A Gentleman in Moscow, in detail
In 1922, Count Alexander Rostov is sentenced by a Bolshevik tribunal — not to death, but to permanent house arrest in Moscow's Metropol Hotel. He is deemed an unrepentant aristocrat, stripped of his title and his suite, and moved to a small room in the hotel's attic. He will spend the next thirty-two years there, never setting foot outside, while Soviet history unfolds around him. A Gentleman in Moscow is the story of those decades: how a man of intelligence, taste, and self-discipline builds a life that is, against all expectations, a full one.
Towles is interested in a specific question: what does it mean to live well when your external circumstances have been radically constrained? Rostov's answer involves meticulous attention to the pleasures within reach — wine, food, friendship, books, the cultivation of craft. He becomes a head waiter, befriends a young girl named Sofia who grows up in the hotel, develops a profound relationship with a French actress and a cadre of hotel staff. The Metropol becomes a kind of compressed world, and Rostov's navigation of it is rendered with great warmth and considerable wit.
The novel is deliberately, consciously charming — it is one of the most purely enjoyable literary novels of the past decade, which is also one of the easiest criticisms to make of it. Some readers find its elegance evasive: the horrors of Stalinism are present in the background but never interrupt the novel's essential pleasantness.
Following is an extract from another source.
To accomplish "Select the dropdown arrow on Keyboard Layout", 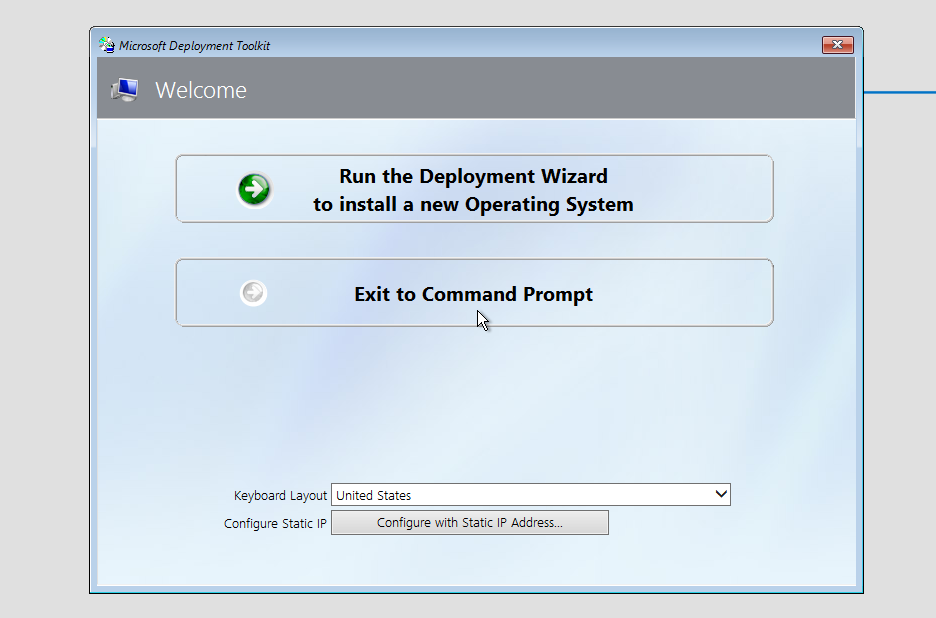I will point(721,494).
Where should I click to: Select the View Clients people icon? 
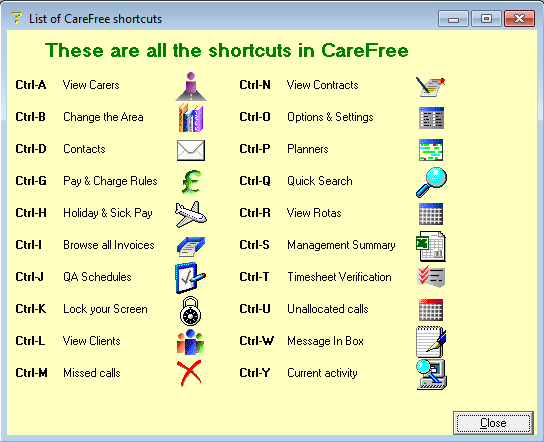click(190, 342)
Towles keeps the terror at a remove, filtered through the Count's determined equanimity. Whether that constitutes a failure of moral seriousness or a deliberate artistic choice — an argument that maintaining grace under historical pressure is itself a form of resistance — is the central question the novel poses without fully answering.
Readers who want a warm, witty, beautifully constructed novel will find A Gentleman in Moscow one of the most satisfying reads of recent years. Readers who expect historical fiction to engage more directly with its era's violence and injustice may feel that Towles has written a comfort novel using Soviet Russia as scenery. Both reactions are defensible. The novel is aware of its own escapism and does not apologize for it.
The big ideas
- 1.
Rostov's response to confinement is not resignation but cultivation — the novel argues that you can build a rich interior life even within severe external limits.
- 2.
The Metropol functions as a compressed version of twentieth-century Russia — figures from every political moment pass through, and Rostov observes them all with aristocratic detachment.
- 3.
Towles constructs a hero whose defining quality is equanimity. The novel tests that equanimity and mostly rewards it, which is either reassuring or too easy depending on your tolerance for comfort.